Having answered the first inquiry of Catholic Bishop in the affirmative, the Court now turns to the question of Congress' intent to extend the ADEA to institutions such as Seminary. The statute itself is silent as to whether religious institutions are "employers" subject to the ADEA. Plaintiff has indicated no language in the Act or its legislative history which suggests affirmatively that Congress intended to include church-operated schools under the ADEA. Defendant indicates that both the Act and its legislative history are silent as to such an intention, and the Court must concur. See H.R.Rep. No. 805, 90th Cong., 1st Sess., reprinted in (1967) U.S.Code Cong. & Admin.News, pp. 2213, et seq.; S.Rep. No. 723, 90th Cong., 1st Sess. (1967); 113 Cong.Rec. 34,738-34,755 (1967); 113 Cong.Rec. 35,053-35,057 (1967); 113 Cong.Rec. 35,228-35,229 (1967); 113 Cong.Rec. 31,248-31,257 (1967). Therefore, the Court must conclude that, because Congress has not clearly expressed an intent to apply the ADEA to church-operated schools, Congress did not contemplate that the Act would be applied to such schools. Accordingly, defendant's motion for summary judgment will be granted with respect to Count I of plaintiff's complaint.

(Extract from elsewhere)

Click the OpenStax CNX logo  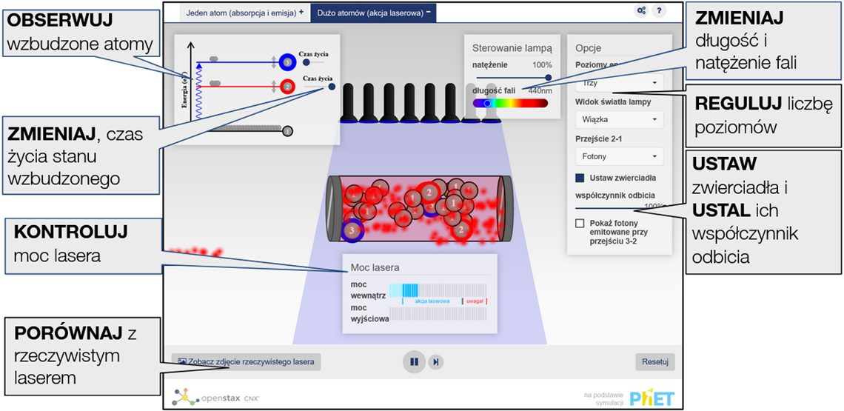215,398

Having dismissed plaintiff's claim under the ADEA, all that remains are plaintiff's state claims. When federal claims are dismissed before trial, state claims should be dismissed as well. United Mine Workers v. Gibbs, 383 U.S. 715, 726, 86 S. Ct. 1130, 1139, 16 L. Ed. 2d 218 (1966). Therefore, the Court need not consider the merits of defendant's motion for summary judgment with respect to plaintiff's state claims, because the Court will decline to exercise jurisdiction over Counts II and III of plaintiff's complaint. Accordingly, Counts II and III of plaintiff's complaint will be dismissed.